With this merger, we wanted to take advantage of the additional brands that we could try to market in Asia, so we tried to bring Joie de Vivre – there is now one in Beijing. We tried to bring Thompson, but it wasn’t successful. We got access to more brands and we thought it would give us access to deeper pockets, which would help us to seed those brands in Asia, but it didn’t happen. I think it was because both of our partners in the States were more comfortable investing their own equity into North America rather than Asia. As it turned out, Alila was the most viable brand [in Asia], because we were best known in Asia.
The acquisition of Alila
Early in 2018, we were approached by one of the major hotel brands to sell Alila. I said to Two Roads, “We’d like to sell in Asia because it’s growing slowly, we’re not making that much money. It’s a great brand. We think we can get good value for it, but we don’t have the ability. It’s going to take too long.” We shopped it to a number of companies and eventually sold to Hyatt, who was the highest invest-bidder; probably not surprisingly, since John Pritzker was one of the major shareholders and his brother Tom Pritzker is still the chairman of Hyatt Hotels Corporation. I stayed on for six months to oversee the transition of Alila in Asia – and that almost brings us to the journey of Alila up to the current times.
Lessons for Hospitality
Building independent brands
More than ever, I think there are opportunities to do creative things, particularly in the resort business. Resorts are unique because when people travel to cities, often it’s on business and you look for convenience, location etc. When you travel on leisure, you tend to look for something that is unique in each destination – you want to immerse yourself in it. I still believe strongly in the spirit of what we did [with Alila] and I encourage people to do that.
But I can see it being done by people who have the financial resources, maybe to develop three to five hotels and put their own brand with a small, dedicated team for that in-house brand and eliminate third-party fees. I see that even with KP Ho in Banyan Tree, who started with a good base of land and properties; or with Sonia Cheng in Rosewood or the Kwee family growing the Capella brand – big families with large resource bases that don’t have to be too opportunistic. I believe that the financial returns in hospitality are in the real estate more than the management. I think it’s very difficult [to build your own brand] unless you have the resources to really build out the brand yourself.
The impact of COVID-19 on hospitality, health and wellness
I think it’s anybody’s guess these days how the industry is going to adapt to COVID. Smaller, more villa-style hotels, for those who can afford it, give people social distancing opportunities.
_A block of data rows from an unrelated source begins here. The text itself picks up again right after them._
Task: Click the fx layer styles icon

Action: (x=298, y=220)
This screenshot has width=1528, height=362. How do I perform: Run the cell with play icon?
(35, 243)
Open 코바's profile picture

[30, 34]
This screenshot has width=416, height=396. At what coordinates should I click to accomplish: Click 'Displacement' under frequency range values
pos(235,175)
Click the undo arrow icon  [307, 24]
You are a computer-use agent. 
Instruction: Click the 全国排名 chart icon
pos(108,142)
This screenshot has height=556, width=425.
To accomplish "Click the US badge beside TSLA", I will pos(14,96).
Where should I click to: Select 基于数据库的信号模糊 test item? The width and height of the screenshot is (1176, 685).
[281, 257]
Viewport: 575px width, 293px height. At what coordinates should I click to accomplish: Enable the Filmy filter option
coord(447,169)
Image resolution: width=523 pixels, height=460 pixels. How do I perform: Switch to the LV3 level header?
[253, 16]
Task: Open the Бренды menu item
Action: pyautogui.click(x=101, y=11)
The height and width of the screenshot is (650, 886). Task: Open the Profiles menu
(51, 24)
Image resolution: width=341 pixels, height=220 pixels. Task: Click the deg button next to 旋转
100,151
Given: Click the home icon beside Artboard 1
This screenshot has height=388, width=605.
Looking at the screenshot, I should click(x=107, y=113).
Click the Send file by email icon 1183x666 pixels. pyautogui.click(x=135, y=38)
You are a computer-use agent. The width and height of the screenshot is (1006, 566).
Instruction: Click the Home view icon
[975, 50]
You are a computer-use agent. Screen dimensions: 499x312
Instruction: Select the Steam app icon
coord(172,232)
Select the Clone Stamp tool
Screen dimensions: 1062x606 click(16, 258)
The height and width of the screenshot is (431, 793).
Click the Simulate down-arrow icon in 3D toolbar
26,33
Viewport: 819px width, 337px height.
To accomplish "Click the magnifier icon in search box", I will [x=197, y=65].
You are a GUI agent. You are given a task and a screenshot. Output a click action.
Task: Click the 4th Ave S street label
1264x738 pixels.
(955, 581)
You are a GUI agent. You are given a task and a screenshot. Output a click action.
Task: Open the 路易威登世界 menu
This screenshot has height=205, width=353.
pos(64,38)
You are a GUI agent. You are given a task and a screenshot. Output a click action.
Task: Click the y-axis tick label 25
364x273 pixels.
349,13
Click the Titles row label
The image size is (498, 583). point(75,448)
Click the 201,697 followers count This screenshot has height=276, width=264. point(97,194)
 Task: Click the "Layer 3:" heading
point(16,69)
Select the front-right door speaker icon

But [beyond that,] I think that wellness will continue to grow – and not just the cleanliness or spa treatments, but into various holistic aspects of wellness: cuisine, eating, diet, exercise, sleep; all of these elements of wellness.
I’m hoping that COVID is another wake-up call from nature that if you don’t take heed of nature, COVID will seem like nothing when New York is flooded, or when the Maldives is gone. COVID is just a reminder of how powerful nature is. When you see the reactions to COVID, the people who have respected nature and science seem to be doing better in dealing with it – so that’s my argument for hotels moving not only into wellness, but also to sustainability in their operations.